> _What the task asks_: Rewrite the rows below as a Markdown table with two columns, "No." and "Line." Number each line in order and leave out the blank lines.

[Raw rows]
.....
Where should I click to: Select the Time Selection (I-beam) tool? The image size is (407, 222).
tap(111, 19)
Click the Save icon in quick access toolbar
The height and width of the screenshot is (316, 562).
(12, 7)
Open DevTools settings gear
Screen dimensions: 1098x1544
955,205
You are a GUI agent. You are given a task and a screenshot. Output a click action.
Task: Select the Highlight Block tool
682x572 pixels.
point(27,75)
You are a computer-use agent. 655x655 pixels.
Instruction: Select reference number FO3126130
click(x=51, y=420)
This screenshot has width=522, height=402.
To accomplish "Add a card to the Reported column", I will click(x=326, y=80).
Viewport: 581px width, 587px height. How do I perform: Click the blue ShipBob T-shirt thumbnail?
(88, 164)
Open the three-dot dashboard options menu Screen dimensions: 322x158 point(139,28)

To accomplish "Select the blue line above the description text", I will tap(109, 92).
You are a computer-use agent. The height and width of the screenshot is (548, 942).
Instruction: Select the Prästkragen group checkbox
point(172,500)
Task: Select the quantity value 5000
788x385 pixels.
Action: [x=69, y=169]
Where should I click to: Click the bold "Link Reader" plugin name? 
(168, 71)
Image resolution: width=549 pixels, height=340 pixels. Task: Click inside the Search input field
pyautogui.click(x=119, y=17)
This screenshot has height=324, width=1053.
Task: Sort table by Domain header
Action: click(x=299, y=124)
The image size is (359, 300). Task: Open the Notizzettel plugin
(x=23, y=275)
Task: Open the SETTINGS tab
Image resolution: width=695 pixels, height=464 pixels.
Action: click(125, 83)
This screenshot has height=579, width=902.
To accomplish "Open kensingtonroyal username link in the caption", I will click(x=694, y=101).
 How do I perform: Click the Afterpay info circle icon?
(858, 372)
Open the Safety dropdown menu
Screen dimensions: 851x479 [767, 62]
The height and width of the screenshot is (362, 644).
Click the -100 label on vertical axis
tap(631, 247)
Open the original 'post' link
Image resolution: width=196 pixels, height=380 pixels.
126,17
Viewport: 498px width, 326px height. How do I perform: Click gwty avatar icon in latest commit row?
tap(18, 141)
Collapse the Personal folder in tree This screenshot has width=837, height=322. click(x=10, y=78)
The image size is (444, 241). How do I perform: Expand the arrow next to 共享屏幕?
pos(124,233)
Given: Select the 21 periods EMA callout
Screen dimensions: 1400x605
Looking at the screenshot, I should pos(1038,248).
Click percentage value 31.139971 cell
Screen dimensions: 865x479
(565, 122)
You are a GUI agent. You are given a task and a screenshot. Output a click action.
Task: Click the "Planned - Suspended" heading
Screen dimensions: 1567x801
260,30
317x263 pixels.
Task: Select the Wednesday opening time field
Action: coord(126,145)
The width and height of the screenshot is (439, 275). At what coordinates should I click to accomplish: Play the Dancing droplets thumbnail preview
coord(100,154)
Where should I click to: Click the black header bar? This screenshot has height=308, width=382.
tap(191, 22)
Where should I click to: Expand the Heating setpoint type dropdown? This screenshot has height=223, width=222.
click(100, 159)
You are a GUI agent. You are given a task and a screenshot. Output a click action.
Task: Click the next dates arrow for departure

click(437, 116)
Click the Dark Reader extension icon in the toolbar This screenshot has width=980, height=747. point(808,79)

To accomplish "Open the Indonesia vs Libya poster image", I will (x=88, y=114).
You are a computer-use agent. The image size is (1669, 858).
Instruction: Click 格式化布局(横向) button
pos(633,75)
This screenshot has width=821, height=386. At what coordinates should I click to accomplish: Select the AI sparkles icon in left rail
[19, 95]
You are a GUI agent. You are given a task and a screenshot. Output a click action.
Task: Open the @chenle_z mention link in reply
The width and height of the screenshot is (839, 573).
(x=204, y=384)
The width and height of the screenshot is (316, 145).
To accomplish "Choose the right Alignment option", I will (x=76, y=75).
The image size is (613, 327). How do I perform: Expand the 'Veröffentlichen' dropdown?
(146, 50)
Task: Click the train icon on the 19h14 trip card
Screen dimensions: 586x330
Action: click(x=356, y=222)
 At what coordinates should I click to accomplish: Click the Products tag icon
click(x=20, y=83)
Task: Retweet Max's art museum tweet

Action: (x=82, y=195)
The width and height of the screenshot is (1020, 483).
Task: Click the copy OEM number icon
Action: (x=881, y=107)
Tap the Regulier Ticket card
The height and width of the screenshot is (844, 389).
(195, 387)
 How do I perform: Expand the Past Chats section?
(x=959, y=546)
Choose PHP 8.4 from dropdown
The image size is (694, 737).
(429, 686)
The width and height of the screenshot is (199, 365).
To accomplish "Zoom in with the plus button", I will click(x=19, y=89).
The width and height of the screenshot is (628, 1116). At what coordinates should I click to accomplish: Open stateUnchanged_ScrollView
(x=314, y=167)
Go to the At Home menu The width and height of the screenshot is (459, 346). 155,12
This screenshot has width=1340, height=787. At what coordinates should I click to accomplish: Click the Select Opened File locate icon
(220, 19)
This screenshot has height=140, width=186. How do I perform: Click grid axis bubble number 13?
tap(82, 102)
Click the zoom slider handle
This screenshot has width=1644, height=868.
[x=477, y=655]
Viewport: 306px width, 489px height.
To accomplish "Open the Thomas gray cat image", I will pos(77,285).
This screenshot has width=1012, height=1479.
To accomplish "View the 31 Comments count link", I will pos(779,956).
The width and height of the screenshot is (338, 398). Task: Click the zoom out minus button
.....
> _Worked solution_:
| No. | Line |
|---|---|
| 1 | Where should I click to: Select the Time Selection (I-beam) tool? The image size is (407, 222). |
| 2 | tap(111, 19) |
| 3 | Click the Save icon in quick access toolbar |
| 4 | The height and width of the screenshot is (316, 562). |
| 5 | (12, 7) |
| 6 | Open DevTools settings gear |
| 7 | Screen dimensions: 1098x1544 |
| 8 | 955,205 |
| 9 | You are a GUI agent. You are given a task and a screenshot. Output a click action. |
| 10 | Task: Select the Highlight Block tool |
| 11 | 682x572 pixels. |
| 12 | point(27,75) |
| 13 | You are a computer-use agent. 655x655 pixels. |
| 14 | Instruction: Select reference number FO3126130 |
| 15 | click(x=51, y=420) |
| 16 | This screenshot has width=522, height=402. |
| 17 | To accomplish "Add a card to the Reported column", I will click(x=326, y=80). |
| 18 | Viewport: 581px width, 587px height. How do I perform: Click the blue ShipBob T-shirt thumbnail? |
| 19 | (88, 164) |
| 20 | Open the three-dot dashboard options menu Screen dimensions: 322x158 point(139,28) |
| 21 | To accomplish "Select the blue line above the description text", I will tap(109, 92). |
| 22 | You are a computer-use agent. The height and width of the screenshot is (548, 942). |
| 23 | Instruction: Select the Prästkragen group checkbox |
| 24 | point(172,500) |
| 25 | Task: Select the quantity value 5000 |
| 26 | 788x385 pixels. |
| 27 | Action: [x=69, y=169] |
| 28 | Where should I click to: Click the bold "Link Reader" plugin name?  |
| 29 | (168, 71) |
| 30 | Image resolution: width=549 pixels, height=340 pixels. Task: Click inside the Search input field |
| 31 | pyautogui.click(x=119, y=17) |
| 32 | This screenshot has height=324, width=1053. |
| 33 | Task: Sort table by Domain header |
| 34 | Action: click(x=299, y=124) |
| 35 | The image size is (359, 300). Task: Open the Notizzettel plugin |
| 36 | (x=23, y=275) |
| 37 | Task: Open the SETTINGS tab |
| 38 | Image resolution: width=695 pixels, height=464 pixels. |
| 39 | Action: click(125, 83) |
| 40 | This screenshot has height=579, width=902. |
| 41 | To accomplish "Open kensingtonroyal username link in the caption", I will click(x=694, y=101). |
| 42 |  How do I perform: Click the Afterpay info circle icon? |
| 43 | (858, 372) |
| 44 | Open the Safety dropdown menu |
| 45 | Screen dimensions: 851x479 [767, 62] |
| 46 | The height and width of the screenshot is (362, 644). |
| 47 | Click the -100 label on vertical axis |
| 48 | tap(631, 247) |
| 49 | Open the original 'post' link |
| 50 | Image resolution: width=196 pixels, height=380 pixels. |
| 51 | 126,17 |
| 52 | Viewport: 498px width, 326px height. How do I perform: Click gwty avatar icon in latest commit row? |
| 53 | tap(18, 141) |
| 54 | Collapse the Personal folder in tree This screenshot has width=837, height=322. click(x=10, y=78) |
| 55 | The image size is (444, 241). How do I perform: Expand the arrow next to 共享屏幕? |
| 56 | pos(124,233) |
| 57 | Given: Select the 21 periods EMA callout |
| 58 | Screen dimensions: 1400x605 |
| 59 | Looking at the screenshot, I should pos(1038,248). |
| 60 | Click percentage value 31.139971 cell |
| 61 | Screen dimensions: 865x479 |
| 62 | (565, 122) |
| 63 | You are a GUI agent. You are given a task and a screenshot. Output a click action. |
| 64 | Task: Click the "Planned - Suspended" heading |
| 65 | Screen dimensions: 1567x801 |
| 66 | 260,30 |
| 67 | 317x263 pixels. |
| 68 | Task: Select the Wednesday opening time field |
| 69 | Action: coord(126,145) |
| 70 | The width and height of the screenshot is (439, 275). At what coordinates should I click to accomplish: Play the Dancing droplets thumbnail preview |
| 71 | coord(100,154) |
| 72 | Where should I click to: Click the black header bar? This screenshot has height=308, width=382. |
| 73 | tap(191, 22) |
| 74 | Where should I click to: Expand the Heating setpoint type dropdown? This screenshot has height=223, width=222. |
| 75 | click(100, 159) |
| 76 | You are a GUI agent. You are given a task and a screenshot. Output a click action. |
| 77 | Task: Click the next dates arrow for departure |
| 78 | click(437, 116) |
| 79 | Click the Dark Reader extension icon in the toolbar This screenshot has width=980, height=747. point(808,79) |
| 80 | To accomplish "Open the Indonesia vs Libya poster image", I will (x=88, y=114). |
| 81 | You are a computer-use agent. The image size is (1669, 858). |
| 82 | Instruction: Click 格式化布局(横向) button |
| 83 | pos(633,75) |
| 84 | This screenshot has width=821, height=386. At what coordinates should I click to accomplish: Select the AI sparkles icon in left rail |
| 85 | [19, 95] |
| 86 | You are a GUI agent. You are given a task and a screenshot. Output a click action. |
| 87 | Task: Open the @chenle_z mention link in reply |
| 88 | The width and height of the screenshot is (839, 573). |
| 89 | (x=204, y=384) |
| 90 | The width and height of the screenshot is (316, 145). |
| 91 | To accomplish "Choose the right Alignment option", I will (x=76, y=75). |
| 92 | The image size is (613, 327). How do I perform: Expand the 'Veröffentlichen' dropdown? |
| 93 | (146, 50) |
| 94 | Task: Click the train icon on the 19h14 trip card |
| 95 | Screen dimensions: 586x330 |
| 96 | Action: click(x=356, y=222) |
| 97 |  At what coordinates should I click to accomplish: Click the Products tag icon |
| 98 | click(x=20, y=83) |
| 99 | Task: Retweet Max's art museum tweet |
| 100 | Action: (x=82, y=195) |
| 101 | The width and height of the screenshot is (1020, 483). |
| 102 | Task: Click the copy OEM number icon |
| 103 | Action: (x=881, y=107) |
| 104 | Tap the Regulier Ticket card |
| 105 | The height and width of the screenshot is (844, 389). |
| 106 | (195, 387) |
| 107 |  How do I perform: Expand the Past Chats section? |
| 108 | (x=959, y=546) |
| 109 | Choose PHP 8.4 from dropdown |
| 110 | The image size is (694, 737). |
| 111 | (429, 686) |
| 112 | The width and height of the screenshot is (199, 365). |
| 113 | To accomplish "Zoom in with the plus button", I will click(x=19, y=89). |
| 114 | The width and height of the screenshot is (628, 1116). At what coordinates should I click to accomplish: Open stateUnchanged_ScrollView |
| 115 | (x=314, y=167) |
| 116 | Go to the At Home menu The width and height of the screenshot is (459, 346). 155,12 |
| 117 | This screenshot has width=1340, height=787. At what coordinates should I click to accomplish: Click the Select Opened File locate icon |
| 118 | (220, 19) |
| 119 | This screenshot has height=140, width=186. How do I perform: Click grid axis bubble number 13? |
| 120 | tap(82, 102) |
| 121 | Click the zoom slider handle |
| 122 | This screenshot has width=1644, height=868. |
| 123 | [x=477, y=655] |
| 124 | Viewport: 306px width, 489px height. |
| 125 | To accomplish "Open the Thomas gray cat image", I will pos(77,285). |
| 126 | This screenshot has width=1012, height=1479. |
| 127 | To accomplish "View the 31 Comments count link", I will pos(779,956). |
| 128 | The width and height of the screenshot is (338, 398). Task: Click the zoom out minus button |